Radiotherapy is commonly used for the treatment of tumours. It may be used as the primary therapy. It is also common to combine radiotherapy with surgery and/or chemotherapy. The most common tumours treated with radiotherapy are breast cancer, prostate cancer, rectal cancer, head & neck cancers, gynaecological tumours, bladder cancer and lymphoma.
Radiation therapy is commonly applied just to the localised area involved with the tumour. Often the radiation fields also include the draining lymph nodes. It is possible but uncommon to give radiotherapy to the whole body, or entire skin surface.
Although the actual treatment is painless, using radiation to tackle tumours inevitably leads to side effects. The side effects can occur during treatment (acute side effects such as soreness and redness over the affected area; nausea and vomiting) or long after treatment has finished (late side effects reflecting permanent organ damage).
Radiation therapy is usually given daily for up to 35-38 fractions (a daily dose is a fraction). These small frequent doses allow healthy cells time to grow back, repairing damage inflicted by the radiation. Tumours don't repair the radiation damage as well.

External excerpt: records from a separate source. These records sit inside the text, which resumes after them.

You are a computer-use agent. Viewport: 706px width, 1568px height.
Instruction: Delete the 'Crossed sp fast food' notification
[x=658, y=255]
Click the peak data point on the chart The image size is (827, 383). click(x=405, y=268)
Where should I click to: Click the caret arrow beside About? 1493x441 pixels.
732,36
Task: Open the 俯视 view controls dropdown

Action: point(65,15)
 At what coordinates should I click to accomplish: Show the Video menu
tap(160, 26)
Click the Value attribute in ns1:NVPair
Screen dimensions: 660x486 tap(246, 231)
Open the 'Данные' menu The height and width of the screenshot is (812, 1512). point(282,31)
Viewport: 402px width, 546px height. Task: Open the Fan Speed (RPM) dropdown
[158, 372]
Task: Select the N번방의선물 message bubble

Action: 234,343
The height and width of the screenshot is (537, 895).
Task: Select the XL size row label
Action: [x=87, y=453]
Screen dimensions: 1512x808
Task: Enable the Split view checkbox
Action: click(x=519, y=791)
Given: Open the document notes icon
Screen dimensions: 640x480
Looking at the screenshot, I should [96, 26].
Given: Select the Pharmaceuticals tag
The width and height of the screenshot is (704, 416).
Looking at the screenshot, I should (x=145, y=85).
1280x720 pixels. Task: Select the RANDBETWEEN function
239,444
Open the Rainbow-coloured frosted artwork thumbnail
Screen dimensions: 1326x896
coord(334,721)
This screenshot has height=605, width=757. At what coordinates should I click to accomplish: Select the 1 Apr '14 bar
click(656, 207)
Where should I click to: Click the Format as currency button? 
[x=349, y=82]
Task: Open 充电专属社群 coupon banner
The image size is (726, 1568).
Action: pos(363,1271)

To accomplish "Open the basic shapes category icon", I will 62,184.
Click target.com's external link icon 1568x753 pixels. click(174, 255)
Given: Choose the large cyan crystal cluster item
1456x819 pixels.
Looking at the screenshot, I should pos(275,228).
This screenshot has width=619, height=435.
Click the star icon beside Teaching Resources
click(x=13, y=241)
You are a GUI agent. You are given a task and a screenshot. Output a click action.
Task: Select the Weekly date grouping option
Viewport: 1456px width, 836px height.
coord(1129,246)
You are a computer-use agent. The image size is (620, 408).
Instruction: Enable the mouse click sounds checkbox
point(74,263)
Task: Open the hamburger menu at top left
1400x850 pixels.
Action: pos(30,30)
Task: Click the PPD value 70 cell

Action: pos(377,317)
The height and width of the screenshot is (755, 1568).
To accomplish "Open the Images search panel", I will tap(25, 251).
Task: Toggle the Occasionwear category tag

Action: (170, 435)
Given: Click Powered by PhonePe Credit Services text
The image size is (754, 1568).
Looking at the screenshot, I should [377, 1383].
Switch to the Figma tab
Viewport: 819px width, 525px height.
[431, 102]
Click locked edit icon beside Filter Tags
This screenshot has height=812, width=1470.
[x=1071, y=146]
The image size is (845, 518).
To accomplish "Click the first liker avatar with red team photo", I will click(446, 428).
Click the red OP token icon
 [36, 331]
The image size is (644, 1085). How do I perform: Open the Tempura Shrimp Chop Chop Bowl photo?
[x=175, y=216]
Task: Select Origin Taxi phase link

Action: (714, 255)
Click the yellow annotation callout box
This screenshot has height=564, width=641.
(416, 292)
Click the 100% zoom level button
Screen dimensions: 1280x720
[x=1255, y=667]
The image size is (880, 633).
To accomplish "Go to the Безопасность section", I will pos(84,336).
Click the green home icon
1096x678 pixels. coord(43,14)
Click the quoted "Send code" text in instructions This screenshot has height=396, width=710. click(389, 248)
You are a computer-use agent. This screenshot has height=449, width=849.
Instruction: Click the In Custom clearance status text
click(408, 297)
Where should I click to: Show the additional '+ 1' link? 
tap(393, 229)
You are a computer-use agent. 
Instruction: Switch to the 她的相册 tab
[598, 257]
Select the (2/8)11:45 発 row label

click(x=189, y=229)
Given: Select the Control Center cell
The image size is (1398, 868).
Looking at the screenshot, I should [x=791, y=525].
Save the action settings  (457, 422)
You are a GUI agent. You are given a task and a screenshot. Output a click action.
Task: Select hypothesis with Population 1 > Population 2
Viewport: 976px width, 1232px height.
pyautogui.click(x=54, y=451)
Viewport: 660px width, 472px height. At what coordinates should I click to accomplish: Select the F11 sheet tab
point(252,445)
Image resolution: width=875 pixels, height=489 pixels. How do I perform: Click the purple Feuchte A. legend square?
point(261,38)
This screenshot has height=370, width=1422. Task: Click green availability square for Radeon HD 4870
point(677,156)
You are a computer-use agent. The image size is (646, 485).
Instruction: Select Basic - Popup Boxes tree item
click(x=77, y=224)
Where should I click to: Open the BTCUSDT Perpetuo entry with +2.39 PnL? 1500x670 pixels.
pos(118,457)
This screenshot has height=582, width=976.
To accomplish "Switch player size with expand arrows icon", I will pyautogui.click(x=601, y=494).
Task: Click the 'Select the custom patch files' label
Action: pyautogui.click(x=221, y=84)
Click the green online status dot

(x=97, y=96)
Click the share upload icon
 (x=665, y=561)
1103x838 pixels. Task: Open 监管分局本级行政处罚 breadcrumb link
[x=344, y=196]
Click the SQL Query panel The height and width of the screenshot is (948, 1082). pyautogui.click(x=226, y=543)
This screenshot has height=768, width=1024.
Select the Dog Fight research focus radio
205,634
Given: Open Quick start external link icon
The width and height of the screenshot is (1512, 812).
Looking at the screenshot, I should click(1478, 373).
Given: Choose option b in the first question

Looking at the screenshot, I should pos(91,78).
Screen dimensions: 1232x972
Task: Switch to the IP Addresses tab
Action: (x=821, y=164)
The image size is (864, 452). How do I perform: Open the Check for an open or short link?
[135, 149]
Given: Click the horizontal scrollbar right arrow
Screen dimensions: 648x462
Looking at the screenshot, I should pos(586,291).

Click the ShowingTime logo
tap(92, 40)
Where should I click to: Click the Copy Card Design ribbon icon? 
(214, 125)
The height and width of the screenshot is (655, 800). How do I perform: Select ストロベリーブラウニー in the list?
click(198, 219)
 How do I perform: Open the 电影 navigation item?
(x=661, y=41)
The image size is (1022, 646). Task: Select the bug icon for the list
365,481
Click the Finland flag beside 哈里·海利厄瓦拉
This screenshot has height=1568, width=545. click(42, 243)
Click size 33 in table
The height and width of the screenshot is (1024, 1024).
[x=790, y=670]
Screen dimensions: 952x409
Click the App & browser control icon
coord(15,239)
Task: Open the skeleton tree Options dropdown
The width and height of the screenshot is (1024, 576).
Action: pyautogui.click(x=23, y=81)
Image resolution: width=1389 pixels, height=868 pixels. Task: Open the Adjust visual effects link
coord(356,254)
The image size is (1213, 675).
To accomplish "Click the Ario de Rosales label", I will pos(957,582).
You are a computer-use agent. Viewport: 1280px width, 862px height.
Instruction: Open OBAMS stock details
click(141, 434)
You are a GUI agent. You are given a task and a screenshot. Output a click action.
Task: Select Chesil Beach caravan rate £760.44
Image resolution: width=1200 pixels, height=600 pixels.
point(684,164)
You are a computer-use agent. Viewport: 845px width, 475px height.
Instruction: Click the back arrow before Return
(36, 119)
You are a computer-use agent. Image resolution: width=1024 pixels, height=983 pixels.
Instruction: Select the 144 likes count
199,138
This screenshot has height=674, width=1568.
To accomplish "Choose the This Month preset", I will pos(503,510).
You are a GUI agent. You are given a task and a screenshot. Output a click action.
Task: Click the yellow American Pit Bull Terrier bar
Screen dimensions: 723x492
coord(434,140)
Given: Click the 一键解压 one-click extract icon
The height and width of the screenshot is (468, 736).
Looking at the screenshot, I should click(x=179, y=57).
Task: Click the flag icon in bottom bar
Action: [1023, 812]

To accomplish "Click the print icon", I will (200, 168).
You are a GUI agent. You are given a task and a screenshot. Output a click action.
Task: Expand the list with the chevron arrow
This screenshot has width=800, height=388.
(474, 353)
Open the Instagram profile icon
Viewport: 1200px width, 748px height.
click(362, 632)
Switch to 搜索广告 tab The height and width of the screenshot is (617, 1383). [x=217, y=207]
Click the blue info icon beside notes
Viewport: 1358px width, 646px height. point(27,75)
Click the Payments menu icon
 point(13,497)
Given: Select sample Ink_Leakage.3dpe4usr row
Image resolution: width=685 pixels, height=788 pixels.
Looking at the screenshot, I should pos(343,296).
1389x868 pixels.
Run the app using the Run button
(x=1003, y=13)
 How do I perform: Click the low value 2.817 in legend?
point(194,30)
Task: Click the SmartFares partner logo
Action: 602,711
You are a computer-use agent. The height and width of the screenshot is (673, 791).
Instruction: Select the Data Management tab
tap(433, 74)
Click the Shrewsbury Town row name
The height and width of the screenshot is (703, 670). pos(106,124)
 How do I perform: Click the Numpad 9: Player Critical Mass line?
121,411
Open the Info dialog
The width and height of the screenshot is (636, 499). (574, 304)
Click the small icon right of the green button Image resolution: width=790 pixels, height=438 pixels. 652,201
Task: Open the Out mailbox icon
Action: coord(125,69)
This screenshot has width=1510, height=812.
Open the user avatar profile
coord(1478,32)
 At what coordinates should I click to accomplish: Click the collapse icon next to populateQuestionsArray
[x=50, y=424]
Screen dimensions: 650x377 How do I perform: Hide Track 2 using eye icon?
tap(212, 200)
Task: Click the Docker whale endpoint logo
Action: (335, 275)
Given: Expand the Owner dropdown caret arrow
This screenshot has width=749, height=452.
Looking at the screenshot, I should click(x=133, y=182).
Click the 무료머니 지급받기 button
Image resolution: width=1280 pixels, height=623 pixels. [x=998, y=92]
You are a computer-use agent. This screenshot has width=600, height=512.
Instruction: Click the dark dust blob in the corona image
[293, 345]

Three main divisions of radiotherapy are external beam radiotherapy or teletherapy, brachytherapy or sealed source radiotherapy and unsealed source radiotherapy. The differences relate to the position of the radiation source; external is outside the body, while sealed & unsealed source radiotherapy has radioactive material delivered internally. Brachytherapy sealed sources are usually extracted later, while unsealed sources are injected into the body.